Tekrar buraya döndüğünden beri kadının yaptığı yalnız kalmaktı. Düşünecek bir sürü şey vardı. Bunların başında o geliyordu. O gün Hale'yle aşağı indiklerinde çorbasını içmiş ve ardından kendini çalışma odasına kapamıştı. Tüm posterler, kaset ve plaklar, video kayıtları hepsi o odanın içinde saklıydı. Leyla odaya girdiğinde kendinde tekrar dinleyecek gücü bulamamıştı. Tüm bunlar yerine gece uzun saatlere kadar çalıştıkları masanın karşısına kalan duvarın dibine çöküp oturmuştu.

O gitti ama ölmedi diyerek yaslandığı o yosun tutmuş duvarların bir kumdan beter olduğunu görmek en az bir yası göğüslemek kadar zordu. Ne kadar sürerdi? Yedi gün mi, kırk gün mü? O soğuk duvarın önünde oturup geçmişe bakarken emindi, bu bir yas sürgünüydü.
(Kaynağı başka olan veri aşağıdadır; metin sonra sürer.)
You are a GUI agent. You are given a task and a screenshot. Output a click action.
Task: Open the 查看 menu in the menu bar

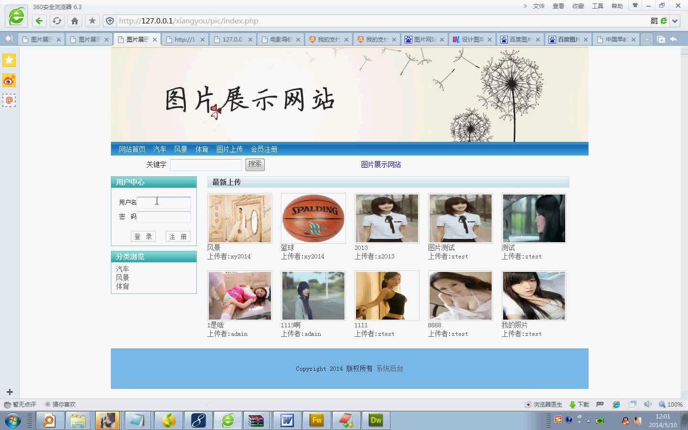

Sinan ve Yavuz kadın kendini çalışma odasına kilitlediğini öğrendiğinde endişelenmiş, kapının önünde birkaç kez açması için yalvarmışlardı. Sinan birkaç defa kapıyı kırmayı bile denemişti ancak Hale kadının ona söylediklerini anlatınca korkunun yerini keder ve ne yapacağını bilememezlik almıştı. Odadan kaç dakika çıktı hatırlamıyordu ama nihayet çıkacak gücü kendinde bulduğunda üzerindeki bakışların ağırlığıyla hiçbir şey demeden aşağı inmişti. Etrafın toplandığını görmüş ve ardından yemek kokusu yükselen mutfağa doğru ilerlemişti. Çorbanın kapağını açarken mercimeğin buharı yüzüne vurmuştu. Çekmeceden bir kaşık çıkarıp çorbanın tadına bakmıştı. Ve o bir kaşık çorba, kadını tekrar ağlatmaya yetmişti. Belki onun gibi yapmamıştı o çorbayı. Belki uzaktan bile alakası yoktu ama anıların böyle acımasız bir gücü vardı. Hıçkırdığında ellerini ağzına kapatarak kendini durdurmayı denemişti.
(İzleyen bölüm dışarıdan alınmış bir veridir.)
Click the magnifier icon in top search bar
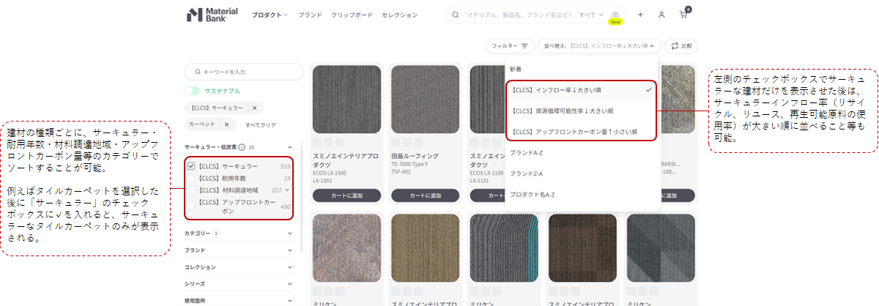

O akşam kimse duymadı belki ama Leyla bir söz vermişti. Eninde sonunda buraya geri dönecekti. Ne kadar uzağa ne kadar imkansıza giderse gitsin, herkes bir gün elbet evine geri dönerdi.

Şimdi günlerdir yaptığı gibi geniş, demirlik pencerenin önündeki kısma oturduğunda hava güzel olmasına dışarı çıkacak kadar iyi hissetmiyordu. Koridorda ustaların çalışmasının olduğunu biliyordu. Binada sıvası düşmüş yerler düzeltiliyor ve kirlenmiş duvarlara bir kat beyaz boya çekiliyordu. Oturmaktan sıkılarak nelerin yapıldığını görmek için odasından çıktı Leyla. Koridorda ağır ağır yürüdü, U şeklindeki binada dönüp doktorların odasının olduğu kısma ilerledi. İnci doktorun odasının önündeki hareketliliği fark etti. Odasının kapısı açıktı. Tulum giymiş orta yaşlarda bir adam kapının sol tarafında çiviye tutturulmuş isimlik kutusunu değiştiriyordu. İnci Melek Yılmaz. Leyla'nın odasından çıkarken doktorun yanına gitme gibi bir niyeti yoktu ama yine de kendini bu odada bulmuştu. Belki alışkanlık belki başka bir sebebi vardı, henüz çözememişti. Leyla sadece bedenine uyum sağlıyordu.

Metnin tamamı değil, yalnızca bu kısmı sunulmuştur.